Foreign ministers of the regional bloc of leading countries in the Americas agreed yesterday that additional measures are needed to further isolate Venezuela, in the face of President Nicolás Maduro’s human rights violations. In a released statement the group also emphasized the importance of unification for the increasingly fragmented opposition.
The Grupo de Lima is a recently created 12-country assemblage, formed in Peru in August. The Peruvian government, which recalled its ambassador to Venezuela in March after a war of words between President Pedro Pablo Kuczynski and Maduro, had long pressed for the high-level diplomatic gathering and used the opportunity to label the Venezuelan government a dictatorship.

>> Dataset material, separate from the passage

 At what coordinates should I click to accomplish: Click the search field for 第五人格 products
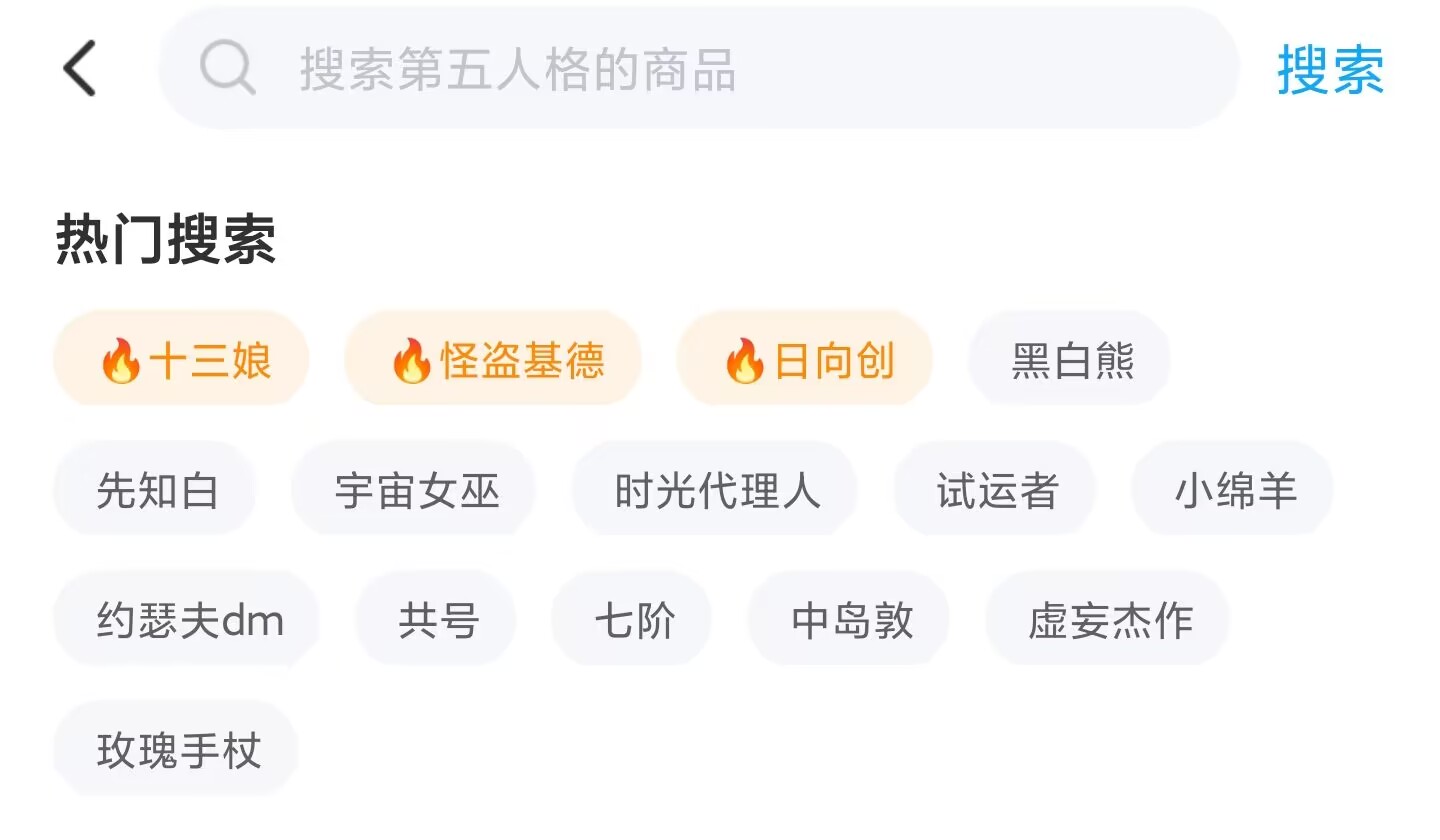[x=700, y=69]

An initial step towards such intervention came in the form of the Grupo de Lima’s first meeting in August, which took place days after President Maduro installed a Constituent Assembly through what many say were rigged elections. According to critics, the Maduro administration move constituted a brazen consolidation of power by rendering the opposition-controlled parliament obsolete. This action managed to carry out the task the loyalist-stacked Supreme Court had started in March, when it voted to dissolve parliament—only to reverse the decision days later after mass protests—.
President Kuczynski has taken the lead in criticizing the Maduro administration, while the Peruvian government has continually called on the international community to step in to prevent the situation in Venezuela from becoming a regional crisis.
The commitment to intervention was renewed yesterday in a meeting that follows on the heels of regional elections in Venezuela last week, condemned by the opposition party and the Grupo de Lima as fraudulent. Recently, four opposition party governors elected in those controversial elections chose to be sworn in, sparking anger from other party members and threatening to split a seemingly weakened opposition.
In Toronto, the Grupo de Lima called on groups to work together. “The people of Venezuela, in their struggle to reestablish democracy in their country […] deserve an opposition which is united and can represent them effectively,” said Canadian Foreign Minister Chrystia Freeland.
The bloc is set to meet again in Chile in January 2018. Meanwhile, discontent is still widespread in Venezuela where millions are suffering food shortages, a currency collapse and soaring inflation.